Wednesday, December 7, 2011

The Replicators are Coming

One of the most exciting technologies in development right now? The 3D printer.

It seems that most people who aren't geeks don't know anything about this.

A 3D printer is a fairly simple concept that's not dissimilar from the inkjet printers most of us have these days (If you have a photo printer, it's an inkjet, and most small desktop printers are inkjets.) Instead of extruding ink from the jet, the 3D printer extrudes plastic, metal, or whatever you need. 3D printers have been used for all kinds of purposes. Plastic printers can, for example, create a missing part for an old Airfix kit. Some restaurants have 3D printers that extrude dough, allowing the creation of intricate confectionaries that would be hard or possible to do by hand.

The cheaper kinds of 3D printers are now within the reach of individuals at prices comparable to a high-end laser printer.

But this is not what is truly exciting about 3D printers.

3D printers have been used to create muscle, cartilage and bone. There are 3D printers in existence right now that can be fed a small amount of cartilage taken from a person's joint and print up an ear - just add skin.

Medical researchers are hopeful that within a matter of not decades but years, they will be able to literally print replacement organs. They hope that bone printing will be approved in a year or two, potentially allowing the repair of complex fractures that until now have required amputation. In the longer term future, printing up somebody a new arm or leg, or at least the framework to allow that person to grow one, is now feasible. Not technically there yet, but feasible.

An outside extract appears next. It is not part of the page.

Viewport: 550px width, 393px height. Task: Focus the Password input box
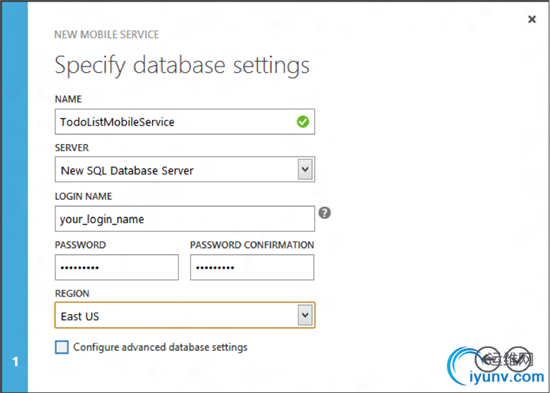coord(117,267)
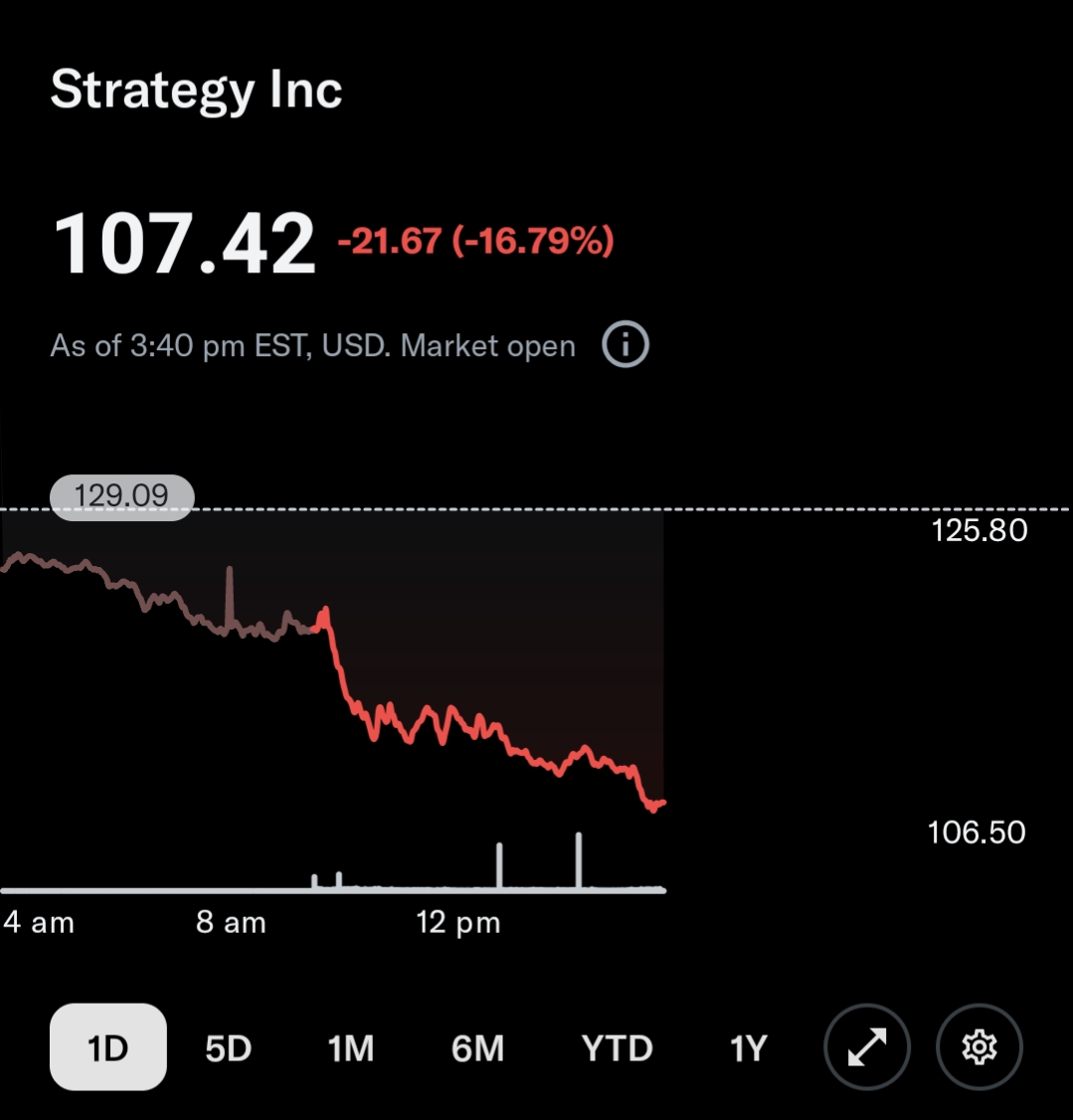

In the future, nobody will need a prosthetic arm or leg, but only an outer framework to temporarily support the limb and perform its purposes while it regenerates (such already exist). In the future, we will be able to grow somebody a new heart, lung or liver, from their own tissue (so no rejection problems), but with whatever defect or deformity was causing them to need one corrected.

And there may be other implications. Who remembers the Star Trek episode 'What Are Little Girls Made Of?' In that episode, the sinister Korby creates android copies using a blank and a device that might well be a highly sophisticated 3D printer.

More obviously (thank you Nobilis for pointing this one out) the recreation of Leeloo in the Fifth Element is definitely 3D printing.

Now there is a can of worms...are we ready for factory-made clones?